··· Given data

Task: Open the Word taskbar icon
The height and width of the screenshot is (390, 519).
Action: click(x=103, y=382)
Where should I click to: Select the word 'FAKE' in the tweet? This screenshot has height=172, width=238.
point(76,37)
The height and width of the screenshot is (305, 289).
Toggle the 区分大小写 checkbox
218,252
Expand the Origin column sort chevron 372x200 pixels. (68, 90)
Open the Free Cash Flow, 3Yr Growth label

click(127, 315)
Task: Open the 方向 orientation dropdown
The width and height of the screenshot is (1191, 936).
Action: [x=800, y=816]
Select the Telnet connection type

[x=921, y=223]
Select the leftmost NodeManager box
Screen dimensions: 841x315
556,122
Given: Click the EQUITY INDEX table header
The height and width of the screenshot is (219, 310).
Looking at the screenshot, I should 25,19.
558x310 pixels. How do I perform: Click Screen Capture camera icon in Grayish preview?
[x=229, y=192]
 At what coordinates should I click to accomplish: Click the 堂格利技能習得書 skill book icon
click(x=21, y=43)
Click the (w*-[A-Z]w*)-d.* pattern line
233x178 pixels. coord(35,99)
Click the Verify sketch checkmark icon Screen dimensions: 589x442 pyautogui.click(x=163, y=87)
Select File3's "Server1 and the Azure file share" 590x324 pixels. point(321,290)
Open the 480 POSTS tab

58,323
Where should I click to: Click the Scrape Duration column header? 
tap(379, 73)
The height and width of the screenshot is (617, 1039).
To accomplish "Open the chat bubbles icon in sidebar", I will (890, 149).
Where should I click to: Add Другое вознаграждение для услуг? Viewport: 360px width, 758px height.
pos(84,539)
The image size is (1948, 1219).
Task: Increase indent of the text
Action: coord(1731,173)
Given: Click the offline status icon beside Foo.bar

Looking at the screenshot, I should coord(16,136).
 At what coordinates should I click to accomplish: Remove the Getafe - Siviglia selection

······

• _Task instructions_
Put the lines of the items above, from the line containing "558x310 pixels. How" through the last of the items, into a JSON list of strings with one string for each line, leaving out blank lines.

• _Output for this task_
[
  "558x310 pixels. How do I perform: Click Screen Capture camera icon in Grayish preview?",
  "[x=229, y=192]",
  " At what coordinates should I click to accomplish: Click the 堂格利技能習得書 skill book icon",
  "click(x=21, y=43)",
  "Click the (w*-[A-Z]w*)-d.* pattern line",
  "233x178 pixels. coord(35,99)",
  "Click the Verify sketch checkmark icon Screen dimensions: 589x442 pyautogui.click(x=163, y=87)",
  "Select File3's \"Server1 and the Azure file share\" 590x324 pixels. point(321,290)",
  "Open the 480 POSTS tab",
  "58,323",
  "Where should I click to: Click the Scrape Duration column header? ",
  "tap(379, 73)",
  "The height and width of the screenshot is (617, 1039).",
  "To accomplish \"Open the chat bubbles icon in sidebar\", I will (890, 149).",
  "Where should I click to: Add Другое вознаграждение для услуг? Viewport: 360px width, 758px height.",
  "pos(84,539)",
  "The image size is (1948, 1219).",
  "Task: Increase indent of the text",
  "Action: coord(1731,173)",
  "Given: Click the offline status icon beside Foo.bar",
  "Looking at the screenshot, I should coord(16,136).",
  " At what coordinates should I click to accomplish: Remove the Getafe - Siviglia selection"
]